Quando cheguei em casa foi conferir o poema que o TH recitava. É mesmo do Baudelaire, e chama-se “Épilogue”. Uma tradução livre eu arrisco: “Tal um velho devasso de uma velha amante, / eu venho me embriagar com a imensa puta, / cujo charme infernal sempre rejuvenesce.”





(do diário de Stevam Lucena) (fragmentos)

(outono/ 2002)


    Ontem fui ao velório do senhor Sílvio Avelar, o pai do TH, que morreu de câncer.

    Não sei se eu estava muito indiscreto, mas todos me notaram assim que entrei. Todo de preto, cabelo solto, figura pétrea, entrei no recinto solene, ocupado pelos semblantes pesados dos parentes do falecido.

    TH cabisbaixo junto ao caixão, acompanhando a tia, que agora seria a responsável, a matriarca. Lembro que TH perdera a mãe aos dez anos. TH, uma verdadeira máscara, sem emoções. Eu ofereço meu abraço e condolências, “Pôxa, triste isso.”, com um esmerado tom fúnebre na voz. Mas sei que TH sente total repulsa por essas ritualizações da morte, estas encenações públicas da dor da perda. Afinal, o que significa o falecido para mim?

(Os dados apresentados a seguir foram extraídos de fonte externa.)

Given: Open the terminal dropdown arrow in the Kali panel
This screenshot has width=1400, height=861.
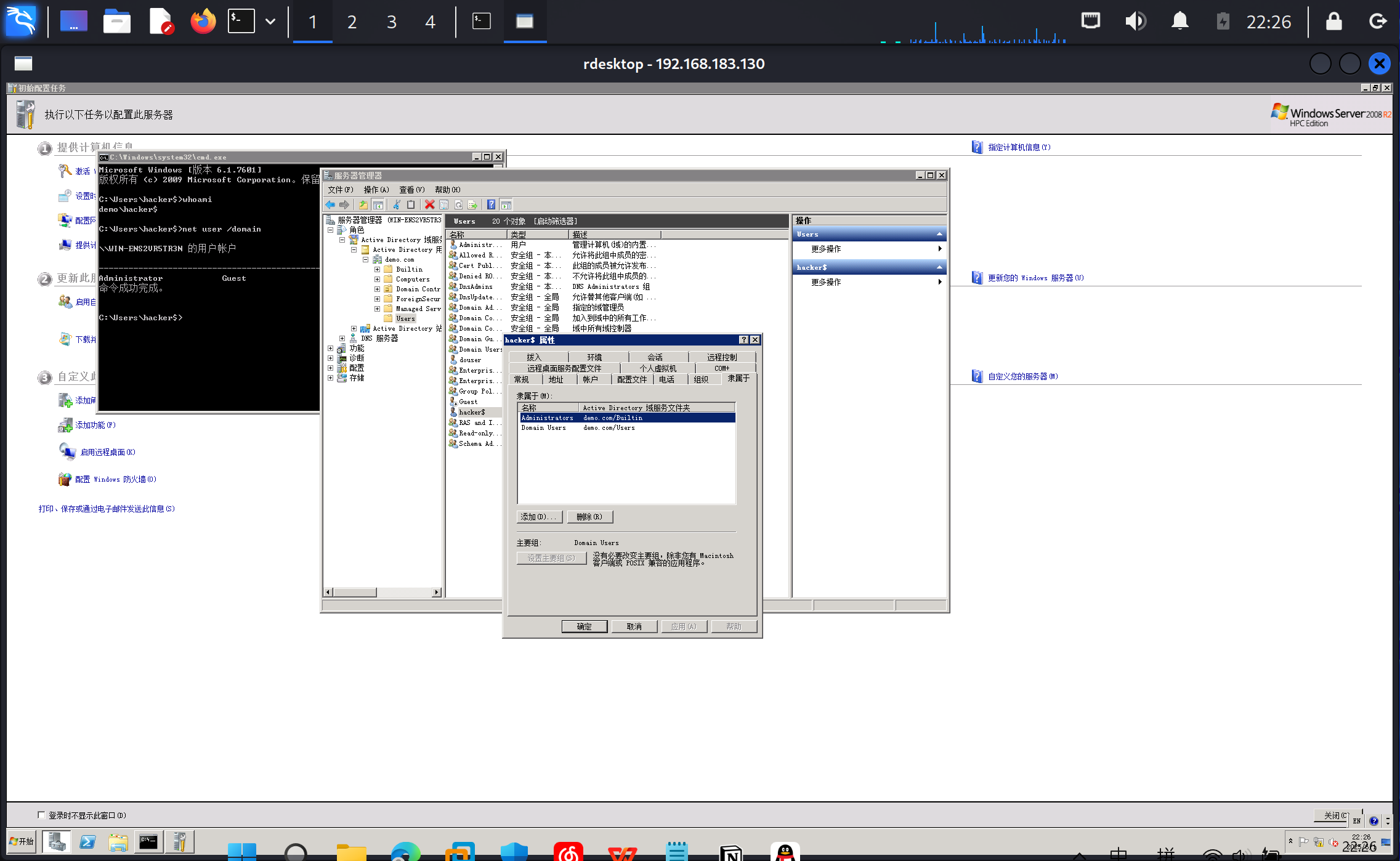Looking at the screenshot, I should 270,22.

    O falecido estava não só abatido, mas desfigurado. Os últimos dias da doença foram horríveis. Imagino o sofrimento do TH vendo o pai definhar dia após dia. Mas TH igual a um padre na extrema unção, “Se há algo do qual temos certeza é sem dúvida a morte”

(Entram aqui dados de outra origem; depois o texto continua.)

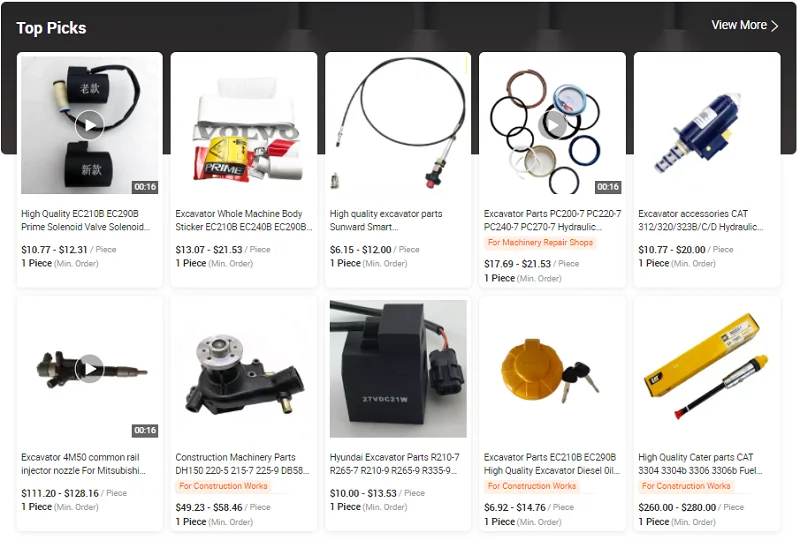Click For Machinery Repair Shops tag
The image size is (800, 540).
(x=540, y=242)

    São as únicas palavras que trocamos.

    Nenhum conhecido nosso ali nos jardins do velório. Os parentes, de ostentada classe média alta, com suas roupas de etiquetas e marcas, exibem olhos vermelhos e gemem sob a perda do nobre advogado. Talvez até algum cliente, livre de processos e penalidades, aqui venha expressar seu reconhecimento.

    Não sei se sou frio, insensível, mas todo aquele luto não passava de mais uma convenção social. “Hipócritas, fingem tristeza!”, eu resmungava pelos cantos.

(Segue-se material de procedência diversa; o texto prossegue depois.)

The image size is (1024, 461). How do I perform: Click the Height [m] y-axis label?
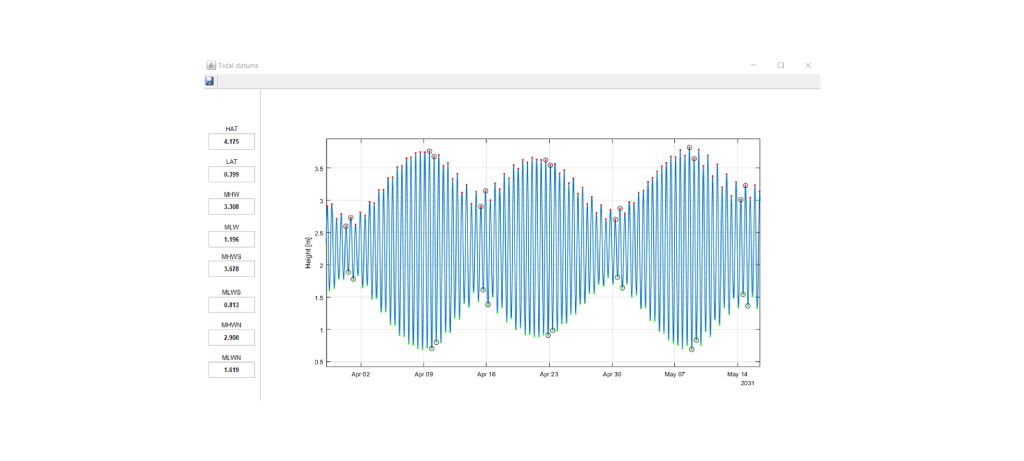point(308,253)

    Alguém mastiga um sanduíche, junto ao bebedouro, outro conversa sobre política. Não percebem que o morto é insubstituível? Que não se perdeu um advogado de renome, mas uma pessoa? Uma perda irreparável! No entanto, não fui cobrar isso de ninguém, até porque eu não conheci o falecido quando ainda vivia. O que sinto é uma mágoa, em comunhão com TH. É agora órfão, esse meninão de quase trinta invernos, e vai ter que aturar a tia, ali ao lado, com olhares fascistas.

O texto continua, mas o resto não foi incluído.